戦争のために自国の軍隊が海外へ出向く場合、現地で使用するための政府紙幣として「軍用手票」が発行されることがあります。軍用手票は通称「軍票」と呼ばれ、政府紙幣として機能します。在日米軍軍票券は、日本で流通したアメリカの軍票です。在日米軍軍票券としては複数の額面が存在し、在日米軍 A1円券もそのひとつとして知られています。ここでは、在日米軍 A1円券がもつ歴史的な特徴とともに、その価値について紹介します。

在日米軍軍票券の特徴

太平洋戦争後、敗戦によって日本はアメリカに占領されていました。そのなかで、GHQの布告によって発行されたのが在日米軍軍票券です。在日米軍軍票券を使用することにより、日本に滞在しているアメリカ軍は食料や物資などを購入していました。 在日米軍軍票券は、過去に日本で発行された軍用手票の中で唯一の法定通貨です。そのため、歴史の中で見ると、在日米軍軍票券は珍しい貨幣のひとつです。 また、在日米軍軍票券には、国産の一般的な紙幣とは異なる独特なデザインが施されていました。たとえば、在日米軍 A1円券の表面には日本語で「壹圓」と表記されているだけでなく、英語で「ONE YEN」とも書かれています。さらに、表面の中央下部には、「軍票」という文字がついています。

在日米軍 A1円券の概要

ここからは、在日米軍軍票券のうち、在日米軍 A1円券の概要を見ていきましょう。

在日米軍 A1円券の時代背景

在日米軍 A1円券は、太平洋戦争が終わった後の昭和21年 (1946年)に発行されました。他の在日米軍軍票券と同様、GHQの指示のもとで発行されています。在日米軍 A1円券の大きさは縦66 mm、横 78 mmとなっており、正方形に近い長方形をしています。他の在日米軍軍票券と比べると、サイズは小さめです。

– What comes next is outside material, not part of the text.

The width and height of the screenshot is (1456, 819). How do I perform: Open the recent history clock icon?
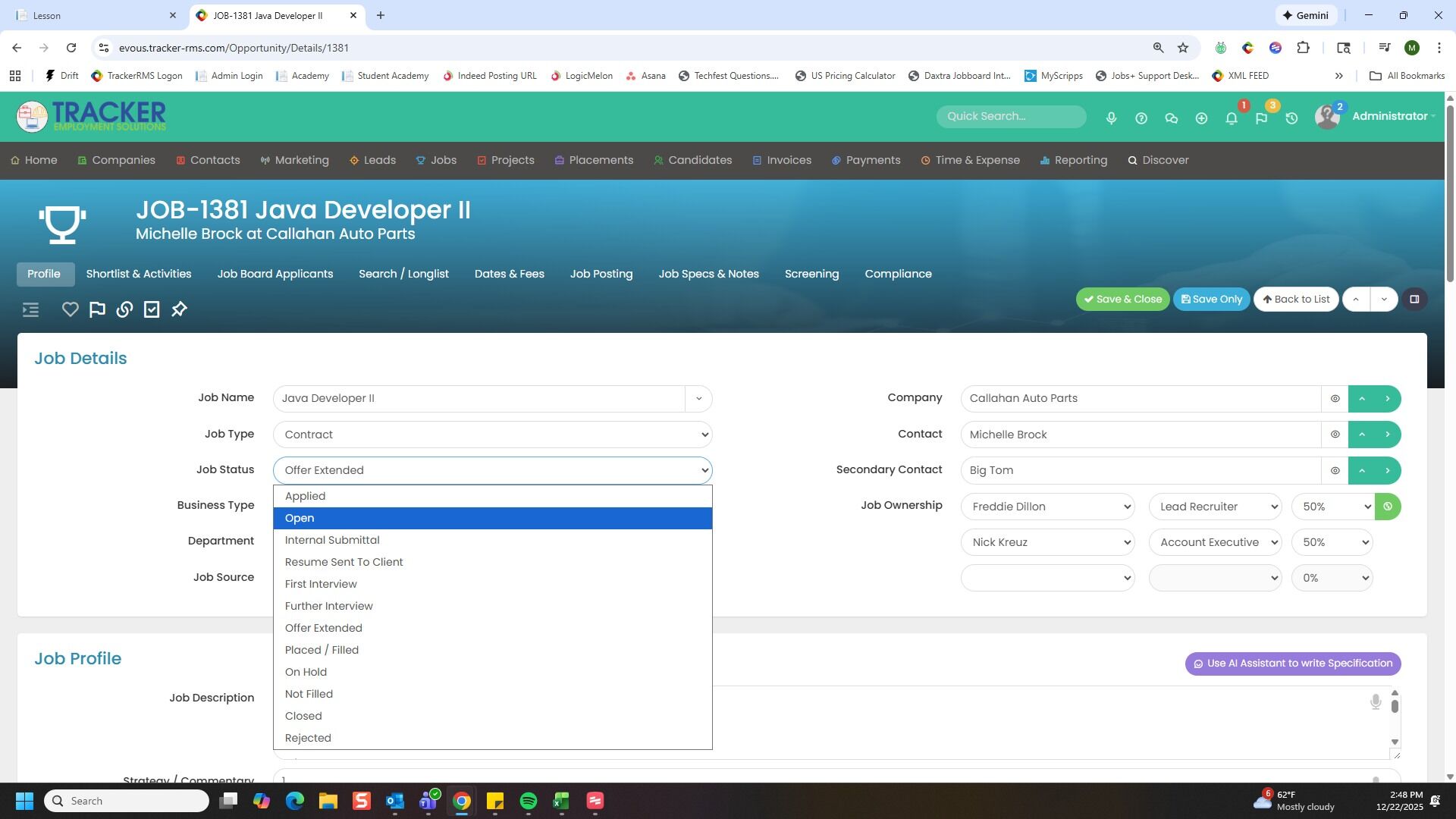pos(1291,118)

日米軍軍票券は、日本国内だけでなく、日本が統治する地域のすべてにおける使用を想定して作られていました。そして、在日米軍 A1円が実際に使われていたのは主に朝鮮であり、一般的に広く流通していたといわれています。ただし、在日米軍 A1円券は昭和23年 (1948年)には廃止されており、現在では貨幣として無効とされています。

在日米軍 A1円券を含む在日米軍軍票券は、法定通貨としては唯一、自国以外によって発行された貨幣です。

在日米軍軍票の額面の種類

在日米軍 A1円券は、在日米軍軍票A券のひとつです。在日米軍軍票A券には複数の額面があり、主に7種類があります。具体的な額面は、金額が小さいほうから、10銭、50銭、1円、5円、10円、20円、100円です。

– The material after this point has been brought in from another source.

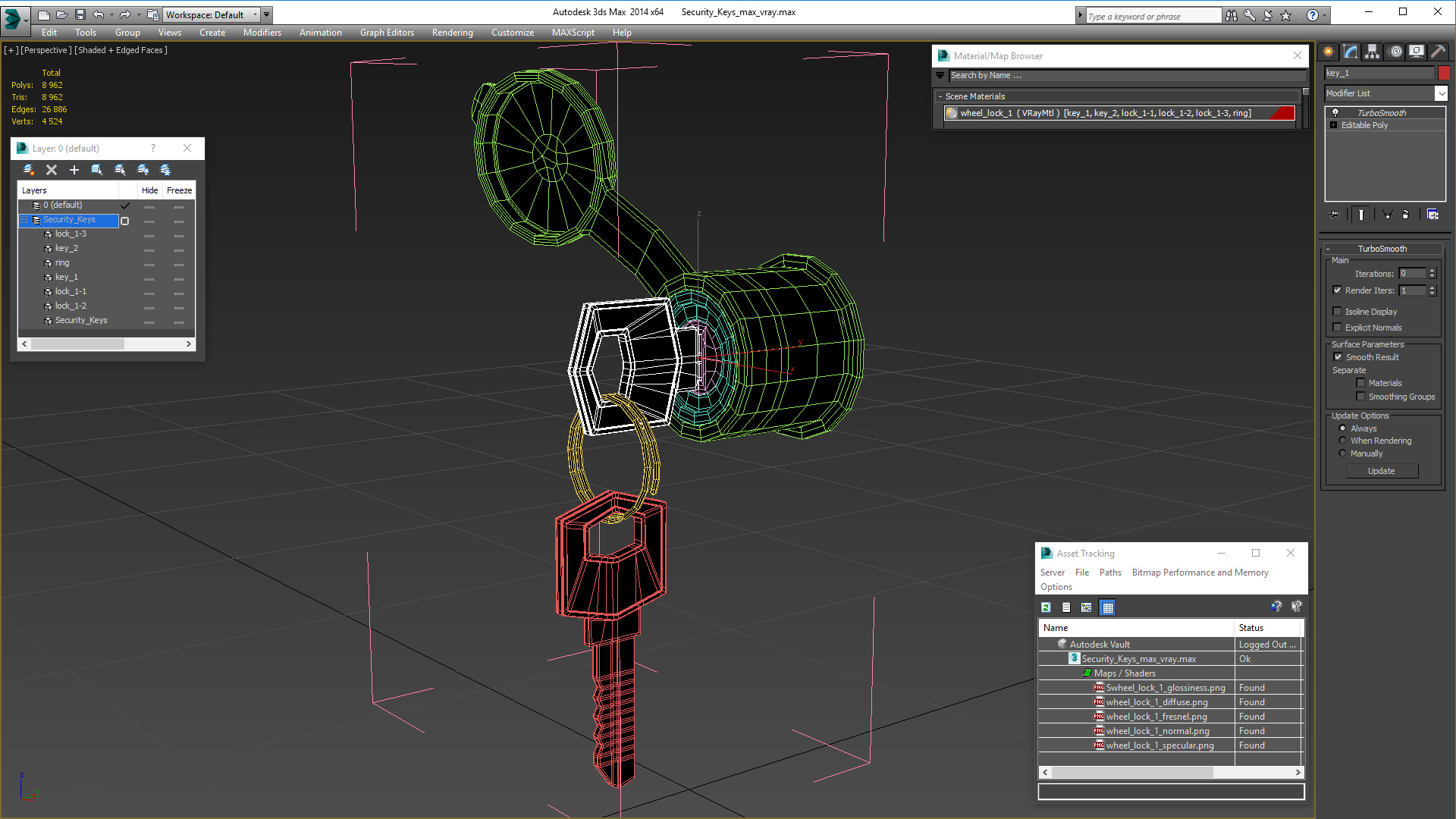Image resolution: width=1456 pixels, height=819 pixels.
Task: Open the Modifier List dropdown
Action: click(x=1441, y=93)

在日米軍軍票A券はいずれもすでに廃止されており、現行の貨幣としては使用できません。ただし、当時はたくさんの数が流通していたため、現存数も他の古銭に比べると多いです。そのため、買取を希望しても、それほどの高値はあまり期待できません。

とはいえ、基本的には、在日米軍軍票A券は額面以上で取引されている場合が多いです。また、額面によってはコレクターからの人気が高く、より高い買取価格を期待できる可能性もあります。在日米軍軍票A券は額面や状態によっても評価が変わるため、まずは専門家の鑑定を受けてみるといいでしょう。

在日米軍 A1円券の価値は?

在日米軍 A1円券は、発行から廃止までの期間が2年と短いです。しかし、短期間のうちに広く流通していたため、現在でも古銭市場では頻繁に取引されています。よって、それほど高い買取価格は残念ながら期待できないでしょう。在日米軍 A1円券の一般的な相場は、1000~2000円程度といわれています。

ただし、実際の買取価格は、紙幣の保存状態によっても大きく変化します。状態がよければ高く売れる可能性も高まるので、在日米軍 A1円券が手元にあるならきちんと管理して保存しておいたほうがいいでしょう。

在日米軍 A1円券は、歴史的に見れば貴重な古銭です。そのため、年数の経過や新たな歴史的事実の発見により、在日米軍 A1円券の価値が一気に高まる可能性もないとはいえません。その場合も、やはり保存状態がいいほど、高値で売れやすいでしょう。